#### [Source document]
# When You Feel You Can't Go On



## Lana (Dec 10, 2004)

When You Feel You Can't Go On
by Tammie Byram Fowles, LISW, Ph.D

I'm sorry that you're hurting so desperately right now. I know how painful the seconds, and minutes, and days can be, how long the nights are. I understand how very hard hanging on is, and how much courage it takes. 

I ask though that you hold onto one day at a time. Just one day, and slowly this despair will pass. The feelings you fear you're trapped in will serve their purpose, and then fade away.

Difficult to imagine isn't it? Almost impossible to believe when every cell in your body it seems cries out in agony, desperately in need of comfort. 

When it feels like the only thing in the whole world that can touch your pain and banish it is beyond your grasp. And after all this time, the assurance that you will heal has become an empty, broken promise. 

Just let one tiny cell in your body continue to believe in the promise of healing.

#### [Tasks to perform]
(A) In the post's paragraph that begins "I'm sorry that you're hurting," what units of time are named? List them all.
(B) Copy the words of the post between "I'm sorry that" and "promise of healing.", inclusive.
Rely only on the post to complete these tasks.

#### [Entries supplied]
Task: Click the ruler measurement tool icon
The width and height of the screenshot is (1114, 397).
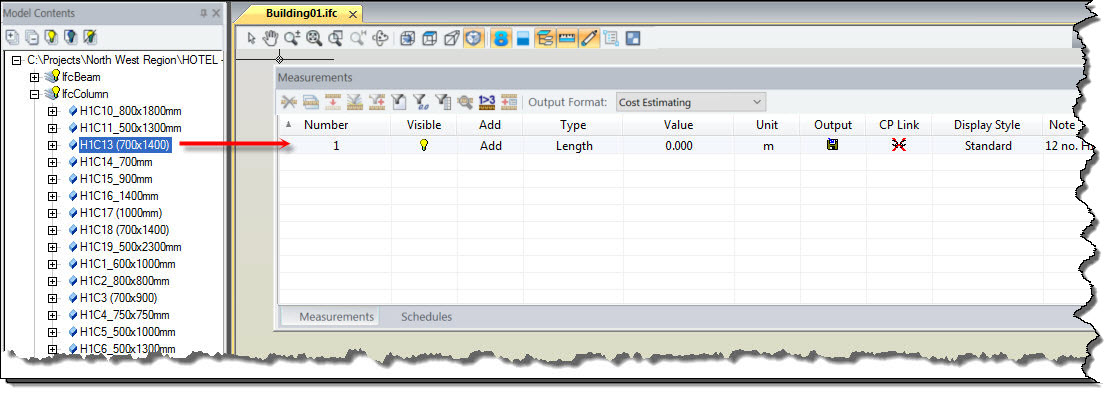Action: 566,38
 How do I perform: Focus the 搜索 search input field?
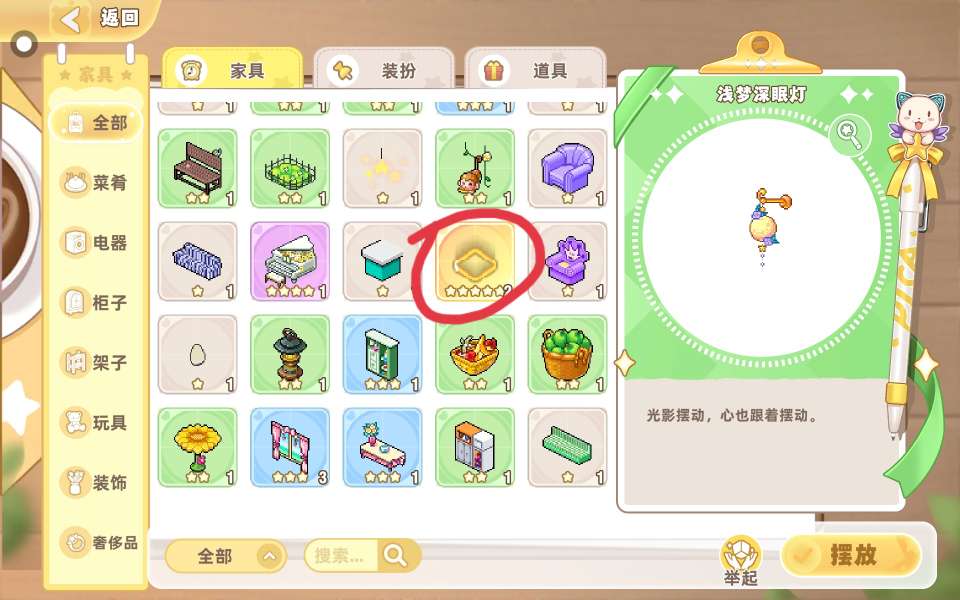tap(341, 556)
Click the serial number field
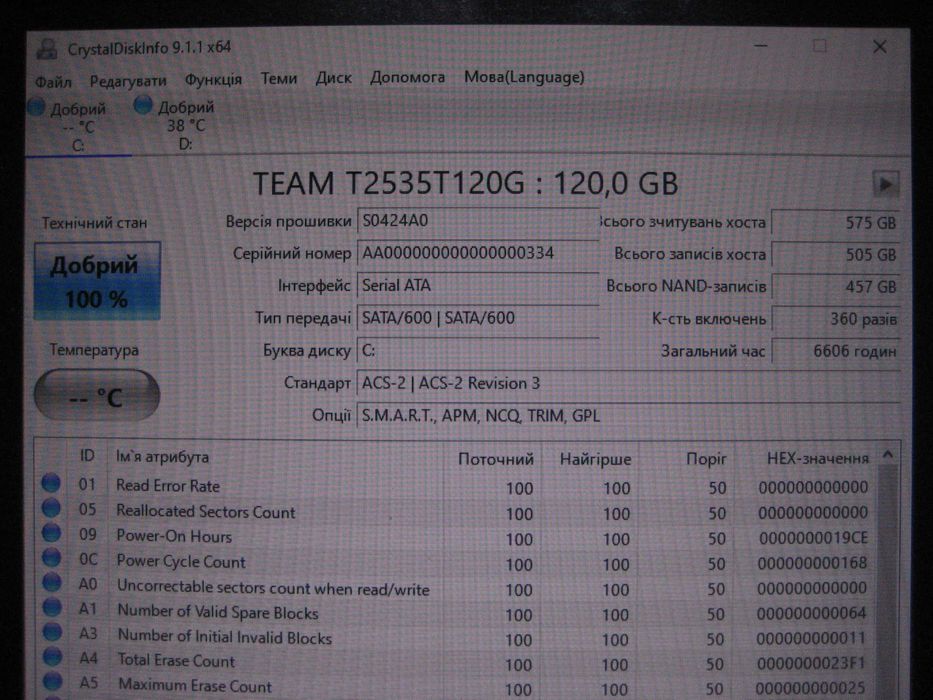This screenshot has width=933, height=700. click(x=478, y=254)
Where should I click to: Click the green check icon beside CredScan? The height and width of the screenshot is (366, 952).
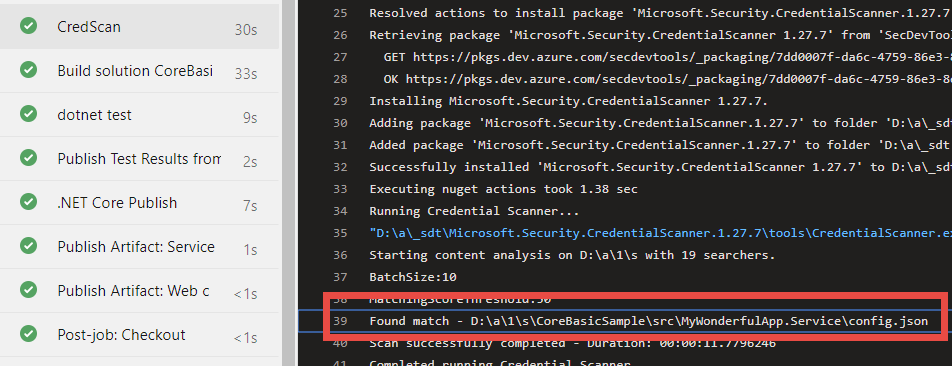click(28, 26)
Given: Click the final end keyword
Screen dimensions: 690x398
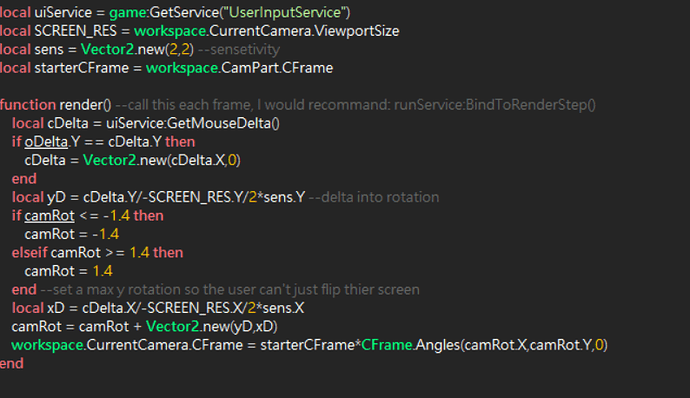Looking at the screenshot, I should [12, 363].
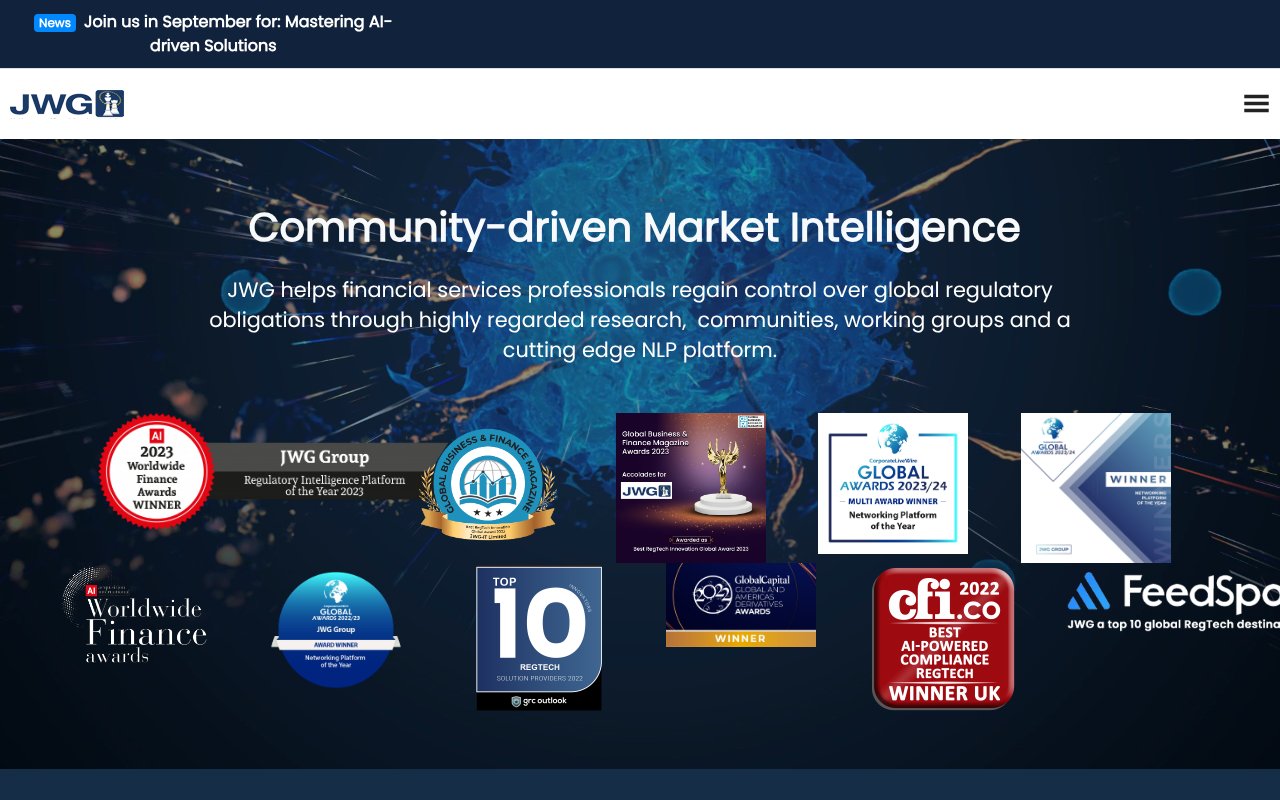
Task: Click the Networking Platform of the Year Winner graphic
Action: pyautogui.click(x=1095, y=487)
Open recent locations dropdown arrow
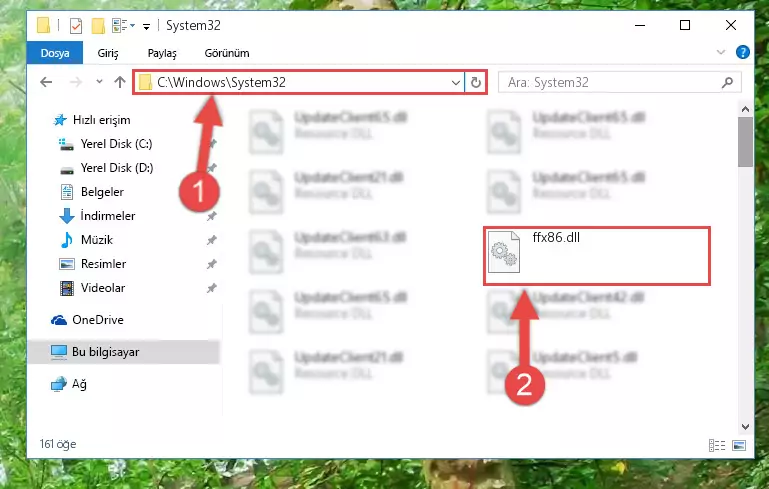The image size is (769, 489). (x=100, y=82)
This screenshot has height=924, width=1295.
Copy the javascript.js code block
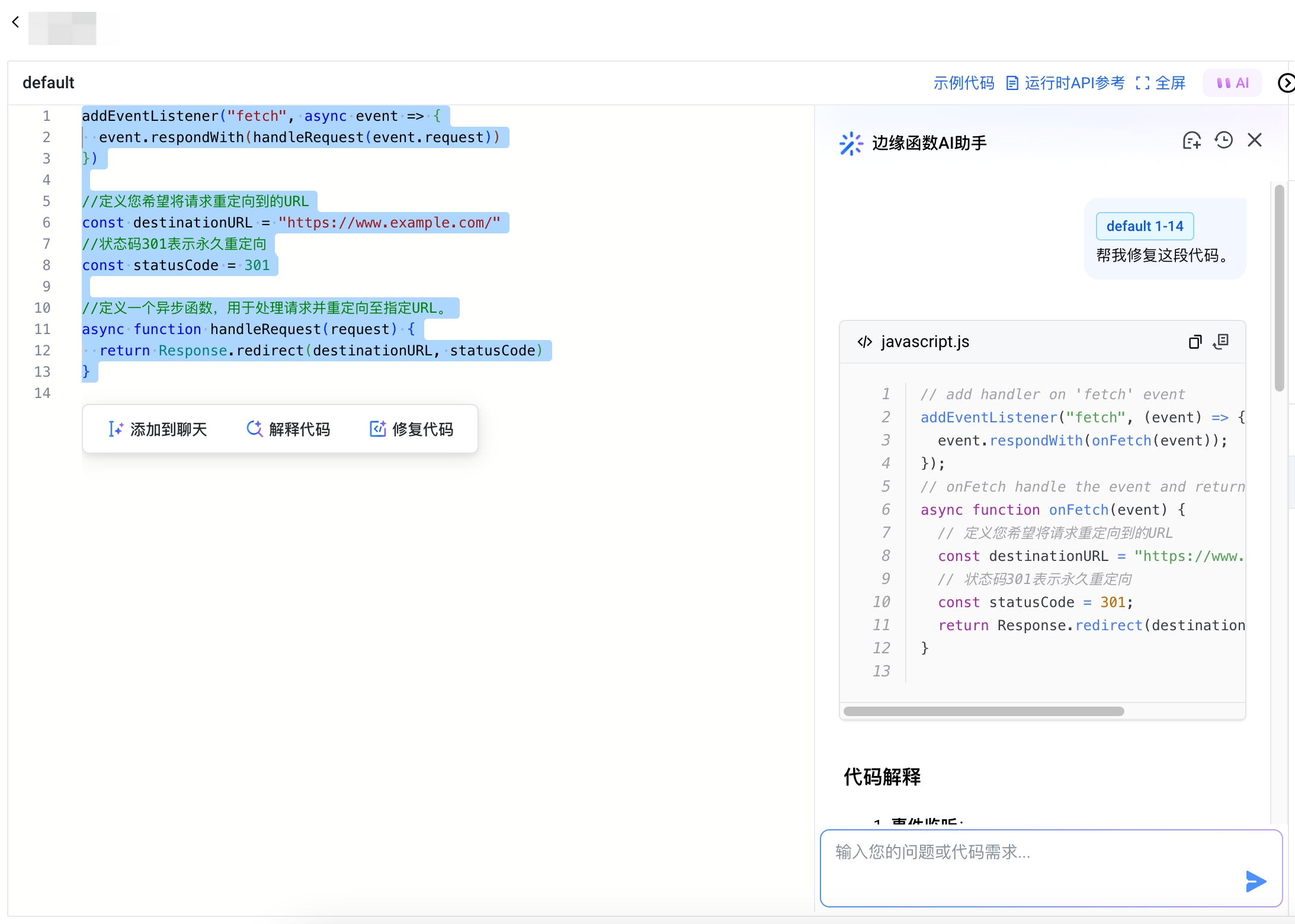1195,342
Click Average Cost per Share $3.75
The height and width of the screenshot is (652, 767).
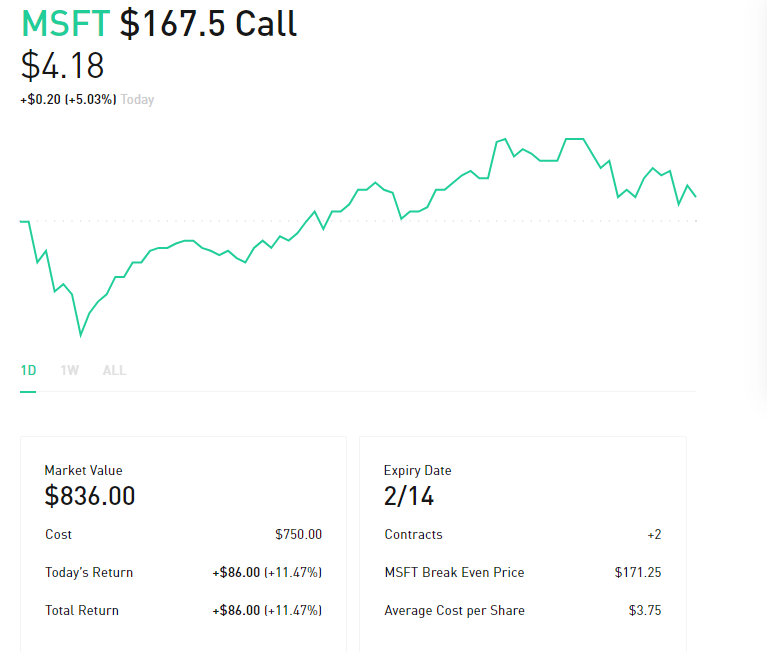645,610
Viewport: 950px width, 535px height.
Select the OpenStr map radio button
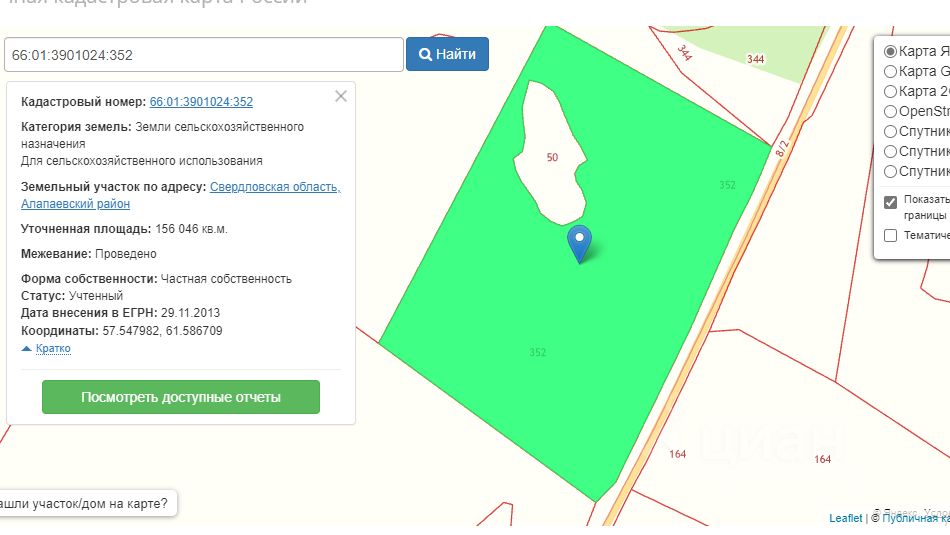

#### [Answers to each task]
(A) seconds, minutes, days, nights

(B)
I'm sorry that you're hurting so desperately right now. I know how painful the seconds, and minutes, and days can be, how long the nights are. I understand how very hard hanging on is, and how much courage it takes. 

I ask though that you hold onto one day at a time. Just one day, and slowly this despair will pass. The feelings you fear you're trapped in will serve their purpose, and then fade away.

Difficult to imagine isn't it? Almost impossible to believe when every cell in your body it seems cries out in agony, desperately in need of comfort. 

When it feels like the only thing in the whole world that can touch your pain and banish it is beyond your grasp. And after all this time, the assurance that you will heal has become an empty, broken promise. 

Just let one tiny cell in your body continue to believe in the promise of healing.